Friday, February 22, 2013

Child Poverty in Lewisham

Clare's Diary has done a good job in using data from the Government and the End Child Poverty campaign's data to show levels of child poverty in different parts of Lewisham and Greenwich. Nationally, 20% of children are estimated to live in poverty, for Lewisham as a whole the figure is 24%. But in some areas it is much higher- in Evelyn ward (Deptford) the rate is 37%, followed by 30% in New Cross, Bellingham and Downham. The lowest rates are in Lee Green (14%) and Crofton Park (15%), but even here more than 400 children per ward are in poverty.

Of course these figures are just estimates based on the official definition of child poverty as the percentage of children living in households earning below 60% of median income before housing costs. This definition sounds rather abstract, what living in this category means for many families in practice is children skipping meals, going without new clothes when they need them (such as new shoes or warm winter coats) or missing out on experiences that others take for granted (such as school trips or holidays).

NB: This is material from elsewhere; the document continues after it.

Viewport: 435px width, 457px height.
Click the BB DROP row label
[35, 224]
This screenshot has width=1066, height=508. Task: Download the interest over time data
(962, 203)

Child poverty by London borough, source: End Child Poverty, Child Poverty Map of the UK, February 2013
Another dimension of poverty not captured in this definition is overcrowded housing. A recent report No space at home: overcrowding in London  (4in10 Campaign, 2012) found that: 'Overcrowding is on the rise again among London’s children. One in four or 391,000 children are now estimated to be growing up in an overcrowded home – an 18 per cent increase since 2008... Overcrowding is growing because of the chronic shortage of genuinely affordable family-sized social housing. For a generation, governments of all political parties have failed to provide the investment needed to build social housing in the numbers required, and the Right-to-Buy has resulted in more than a third of the Capital’s council housing moving into the private sector. London’s children are suffering the consequences of that social policy failure'.

A 2011 London Assembly report showed that in Lewisham there were more than 4,000 households on the housing waiting list needing at least three bedrooms. The report, Crowded houses: Overcrowding in London's social rented housing recommended building more large family homes. Of course, Councils alone can't build these homes without more Government funding... and that is not forthcoming!

Again, behind these figures are real children sharing beds with their siblings, teenage girls sharing bedrooms with their brothers, nights of disturbed sleep and tired days at school.

With every cut in benefits and wages, with every rent increase, with every housing development approved without enough genuinely affordable housing, the situation for these children is getting worse.

4 comments:

Monkeyboy said...

And the feeling that nice holidays and treats are not for the likes of you. It has an effect when you're a child, it can stifle confidence. I felt a bit of a fraud when I went on a holiday abroad for the first time when I started earning!

Anonymous said...

An interesting article, but when you compare UK definitions of poverty to other countries I'm afraid my sympathy goes more to the poor people outside of the UK who are really suffering from true poverty.

http://www.dailymail.co.uk/news/article-2282764/Hong-Kongs-human-battery-hens-Claustrophobic-images-slum-families-squeeze-lives-tiniest-apartments.html

Sue said...

Thanks for highlighting, T.

. said...

@anonymous 15:48 - yes there are children elsewhere in the world who are poorer than most poor children in the UK, but I think it's possible to have enough sympathy/human solidarity to cover both!